▶ THE TASK
The answer must consist solely of the lines from the start of the records through the line containing "Image resolution: width=1329", restated word for word, with no pictures.

▶ GIVEN DATA

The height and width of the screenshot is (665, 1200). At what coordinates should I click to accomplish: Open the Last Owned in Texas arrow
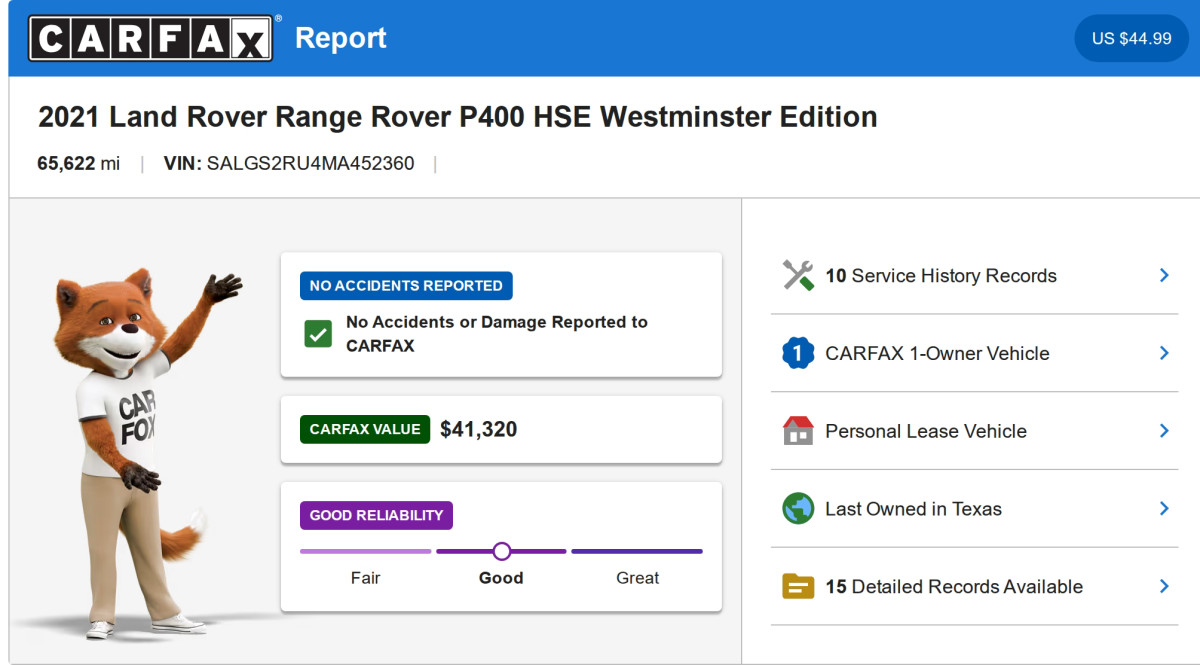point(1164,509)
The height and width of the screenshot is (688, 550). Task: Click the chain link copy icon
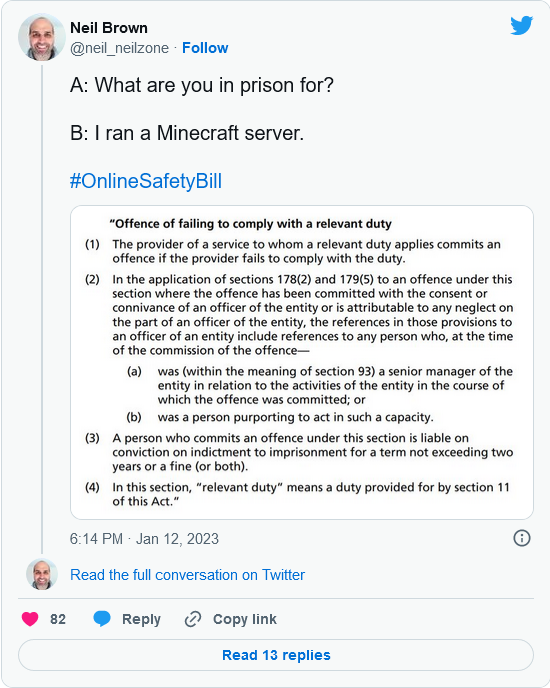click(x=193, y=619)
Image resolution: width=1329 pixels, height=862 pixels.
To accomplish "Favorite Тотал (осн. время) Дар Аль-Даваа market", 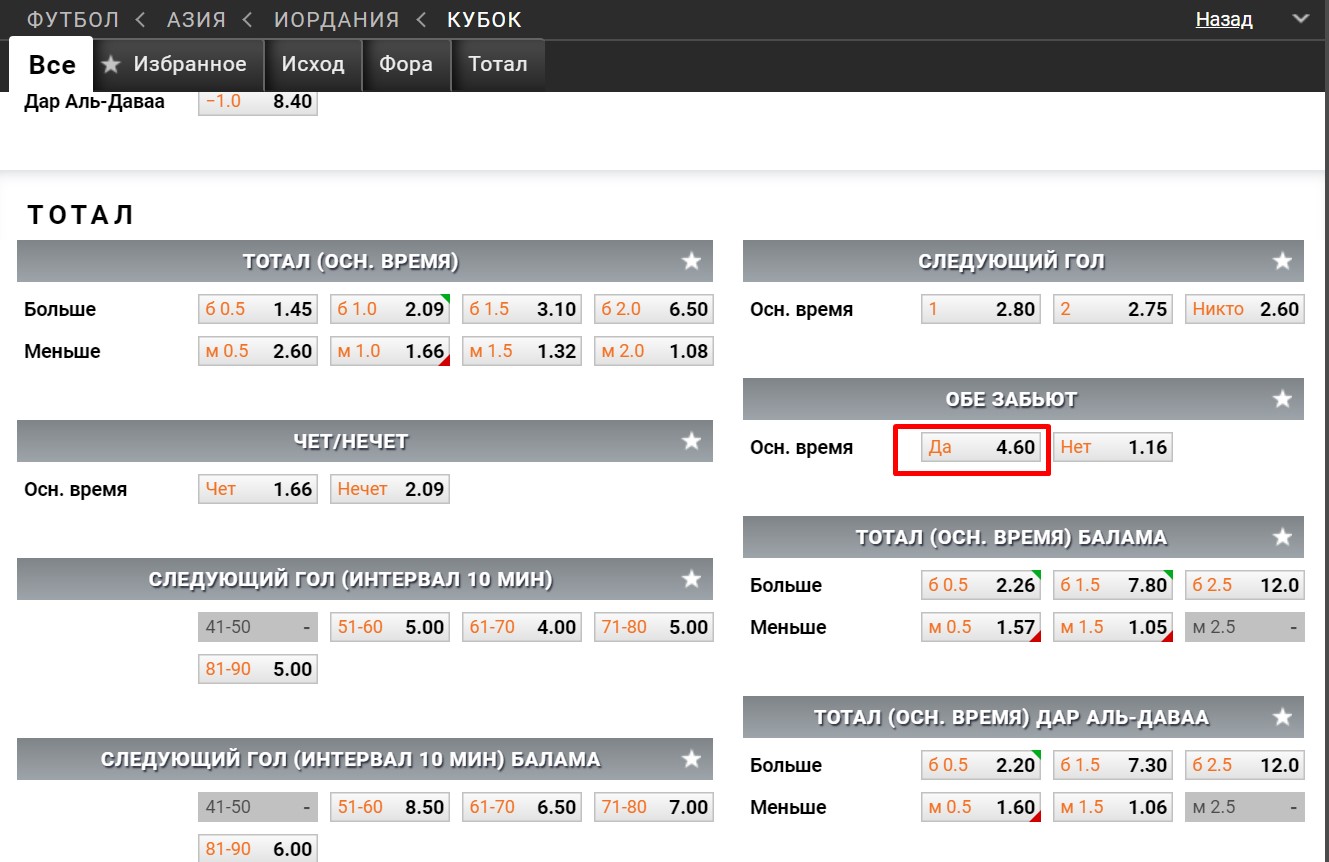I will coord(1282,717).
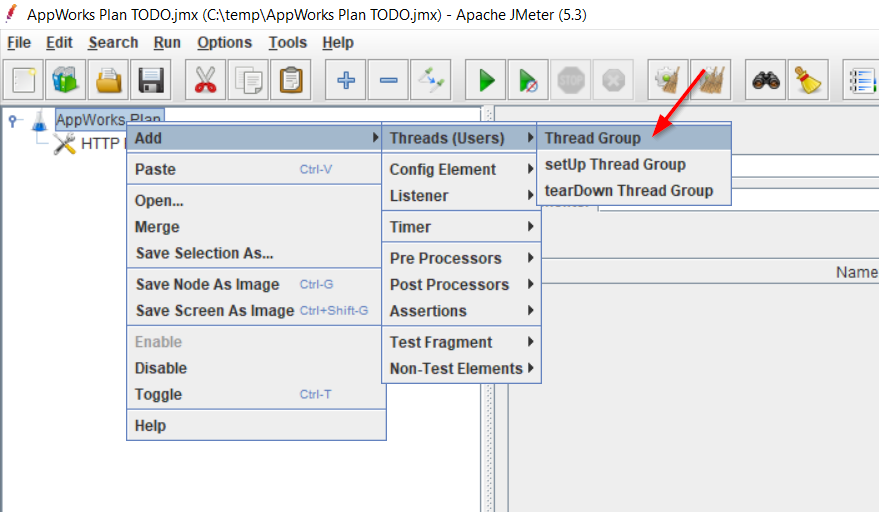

▶ SOLUTION
The height and width of the screenshot is (665, 1200). At what coordinates should I click to accomplish: Open the Last Owned in Texas arrow
point(1164,509)
The height and width of the screenshot is (688, 550). Task: Click the chain link copy icon
click(x=193, y=619)
Image resolution: width=1329 pixels, height=862 pixels.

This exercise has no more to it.